集団的自衛権論議と各政党の動き 

渡辺雄二(渡辺政治経済研究所)

2000年 12月5日
通巻 1062号

 現在の憲法9条をめぐる議論は冷戦時代とは異なり、いまや非常に錯綜しています。この議論はそれで素人には大変分かりにくくなっているので、この議論を私なりに整理してみました。
 私は周辺事態法成立によって憲法9条というかんぬきは既に外されていると判断しています。それは周辺事態法が自衛隊の海外出動に関して国会の事後承認を容認しているからです。これは事実上、日本が自衛隊の指揮権を米統合参謀本部に預けたことになり、共産党が周辺事態法を「自動参戦装置」と批判する所以です。
 法的には周辺事態に限ってですが、自衛隊の海外派兵を止める法的な根拠はありません。ただ、それを現在止めているのは政治的な状況だけです。それだけに国内世論の形成が大事だということになります。
 与党は周辺事態に台湾海峡を含めるかどうかについて判断を留保しているので、米国、特に共和党は苛立っています。ブッシュ大統領が誕生したら日本にこれを求めてくるのは確実です。
 石原東京都知事のさまざまなキャンペーンもこれをにらんでのことです。彼は、こうして米共和党政権出現を予想して、自分が「日本の次の首相に最適だ」と彼らに盛んに売り込んでいます。
 米国防総省で対日政策を取り仕切ってきたアーミテッジ、キャンベルなどが参加した対日防衛政策に関する提言が最近発表されました。アーミテッジは共和党系で、キャンベルは民主党系の専門家ですが、そのようにこの提言には民主・共和両党の専門家が名を連ねています。そこでは、(1)沖縄海兵隊基地を日本から移転する、(2)尖閣列島を米軍の防衛範囲に含める、(3)日本は集団的自衛権を認めるべきだ、と提言されています。
 この提言の意図は、自衛隊を台湾有事の際に出動させるための環境作りです。こうして、彼らは日本を対中国最前線として米国という戦車にしっかり縛りつけようとしています。
 米民主・共和両党の専門家が名を連ねたリポートに日本の与党が反対したり無視するのは難しいでしょう。
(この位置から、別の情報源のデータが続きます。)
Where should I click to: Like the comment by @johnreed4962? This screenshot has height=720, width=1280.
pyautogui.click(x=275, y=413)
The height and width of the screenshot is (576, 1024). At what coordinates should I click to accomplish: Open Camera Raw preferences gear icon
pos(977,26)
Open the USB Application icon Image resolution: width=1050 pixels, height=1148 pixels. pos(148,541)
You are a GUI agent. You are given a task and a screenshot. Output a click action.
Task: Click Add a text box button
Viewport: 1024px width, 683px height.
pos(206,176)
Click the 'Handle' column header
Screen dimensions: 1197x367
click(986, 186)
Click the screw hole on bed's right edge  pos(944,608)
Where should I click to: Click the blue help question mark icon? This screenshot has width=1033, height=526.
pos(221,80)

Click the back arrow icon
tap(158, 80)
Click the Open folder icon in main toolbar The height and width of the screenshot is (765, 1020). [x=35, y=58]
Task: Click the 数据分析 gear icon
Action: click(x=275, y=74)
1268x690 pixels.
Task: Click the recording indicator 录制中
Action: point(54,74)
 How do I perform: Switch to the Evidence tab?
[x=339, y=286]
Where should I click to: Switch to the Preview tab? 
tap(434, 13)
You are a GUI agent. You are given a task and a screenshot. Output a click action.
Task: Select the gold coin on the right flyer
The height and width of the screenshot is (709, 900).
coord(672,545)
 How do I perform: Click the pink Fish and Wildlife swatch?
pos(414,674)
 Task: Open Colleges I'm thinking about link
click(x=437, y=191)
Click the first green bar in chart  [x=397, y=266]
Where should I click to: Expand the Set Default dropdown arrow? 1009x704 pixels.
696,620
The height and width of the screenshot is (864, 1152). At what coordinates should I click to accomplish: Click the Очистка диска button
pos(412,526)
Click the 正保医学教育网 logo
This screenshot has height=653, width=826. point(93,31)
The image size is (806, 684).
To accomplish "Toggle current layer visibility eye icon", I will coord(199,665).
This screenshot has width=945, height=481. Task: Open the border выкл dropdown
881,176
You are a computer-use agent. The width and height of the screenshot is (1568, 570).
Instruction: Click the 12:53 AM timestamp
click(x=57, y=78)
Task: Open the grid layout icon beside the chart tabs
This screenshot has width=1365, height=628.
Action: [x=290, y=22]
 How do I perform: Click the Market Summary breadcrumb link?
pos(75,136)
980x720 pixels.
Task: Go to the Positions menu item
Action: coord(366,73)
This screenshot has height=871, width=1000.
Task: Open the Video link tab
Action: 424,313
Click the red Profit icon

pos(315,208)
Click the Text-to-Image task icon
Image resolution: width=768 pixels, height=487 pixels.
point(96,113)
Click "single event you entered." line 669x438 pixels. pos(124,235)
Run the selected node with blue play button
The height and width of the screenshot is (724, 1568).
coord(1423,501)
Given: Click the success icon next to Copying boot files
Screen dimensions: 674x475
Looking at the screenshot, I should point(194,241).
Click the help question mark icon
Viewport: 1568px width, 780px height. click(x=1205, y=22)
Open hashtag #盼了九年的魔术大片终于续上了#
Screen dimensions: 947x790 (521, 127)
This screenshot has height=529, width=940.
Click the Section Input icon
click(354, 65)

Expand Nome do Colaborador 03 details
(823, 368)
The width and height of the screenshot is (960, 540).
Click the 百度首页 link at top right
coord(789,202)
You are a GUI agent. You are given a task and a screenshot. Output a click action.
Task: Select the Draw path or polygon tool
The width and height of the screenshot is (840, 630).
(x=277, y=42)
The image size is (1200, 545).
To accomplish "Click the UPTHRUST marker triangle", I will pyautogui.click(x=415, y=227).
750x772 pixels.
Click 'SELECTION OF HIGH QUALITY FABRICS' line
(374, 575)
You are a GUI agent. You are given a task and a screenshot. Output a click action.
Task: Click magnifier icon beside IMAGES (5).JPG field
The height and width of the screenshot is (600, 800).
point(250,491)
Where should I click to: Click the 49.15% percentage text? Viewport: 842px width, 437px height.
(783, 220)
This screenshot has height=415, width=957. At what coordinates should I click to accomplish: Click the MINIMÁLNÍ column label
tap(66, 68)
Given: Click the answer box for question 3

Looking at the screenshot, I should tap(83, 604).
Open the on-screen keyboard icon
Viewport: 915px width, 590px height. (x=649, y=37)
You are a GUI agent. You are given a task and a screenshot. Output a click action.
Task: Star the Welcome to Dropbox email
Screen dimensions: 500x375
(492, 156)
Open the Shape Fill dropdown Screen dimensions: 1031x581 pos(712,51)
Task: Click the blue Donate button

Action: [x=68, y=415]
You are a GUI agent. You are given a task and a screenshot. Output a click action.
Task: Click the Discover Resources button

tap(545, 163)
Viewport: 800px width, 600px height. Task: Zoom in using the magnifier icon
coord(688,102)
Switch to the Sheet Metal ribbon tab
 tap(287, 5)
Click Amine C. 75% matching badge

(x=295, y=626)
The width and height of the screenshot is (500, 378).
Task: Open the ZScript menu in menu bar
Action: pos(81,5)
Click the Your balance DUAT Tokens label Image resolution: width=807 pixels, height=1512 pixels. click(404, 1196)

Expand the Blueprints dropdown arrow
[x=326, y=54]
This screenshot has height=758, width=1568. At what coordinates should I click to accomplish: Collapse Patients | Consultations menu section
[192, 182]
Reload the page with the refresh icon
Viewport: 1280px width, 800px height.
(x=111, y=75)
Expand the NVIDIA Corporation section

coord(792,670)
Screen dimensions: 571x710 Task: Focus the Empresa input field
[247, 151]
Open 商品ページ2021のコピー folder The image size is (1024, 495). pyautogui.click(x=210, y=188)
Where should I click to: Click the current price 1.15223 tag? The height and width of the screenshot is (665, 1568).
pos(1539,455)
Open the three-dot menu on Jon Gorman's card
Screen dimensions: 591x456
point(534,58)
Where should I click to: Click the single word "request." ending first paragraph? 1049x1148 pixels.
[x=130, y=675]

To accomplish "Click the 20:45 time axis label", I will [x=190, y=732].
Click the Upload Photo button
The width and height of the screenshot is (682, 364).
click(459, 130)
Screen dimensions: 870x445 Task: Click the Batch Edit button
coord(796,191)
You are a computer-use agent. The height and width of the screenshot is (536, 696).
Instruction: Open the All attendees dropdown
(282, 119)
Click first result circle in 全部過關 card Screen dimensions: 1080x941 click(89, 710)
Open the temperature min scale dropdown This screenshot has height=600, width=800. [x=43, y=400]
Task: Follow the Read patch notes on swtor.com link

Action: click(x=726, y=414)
わが国の民主党もこの提言をにらんで、集団的自衛権について自衛隊が湾岸戦争の時のような多国籍軍へ参加することには反対だが、国連軍への参加なら認めると公言しています。こうして、その提言の日本政界に及ぼしている影響は、一般の人の関心の薄さにに比べて意外に強いのです。
 「日本は集団的自衛権を認めるべきだ」との意味は、台湾海峡問題以外の地域における日本の自衛隊の参加を広げて、その分米国の肩代わりをさせるとの意図から出たものです。米国内では米軍の海外派兵に対する世論の抵抗が強くなっているので、その代わりとして日本の責任分担を増やそうというのです。
 差し当たり米国が日本の自衛隊派兵を想定している地域は台湾海峡以外に、石油資源でもめている南沙諸島や宗教・民族対立で国家分裂の危険を内包しているインドネシアだと思いますが、軍事力を使わないで解決する方法があるのですから、軍隊を使えば解決がややこしくなるだけです。
 米国にそそのかされてこんなところに日本が軍隊を送れば現地の人々の憎しみをかい、日本製品不買運動が起きるだけ。これで損するのは日本で、その分得をするのは米国です。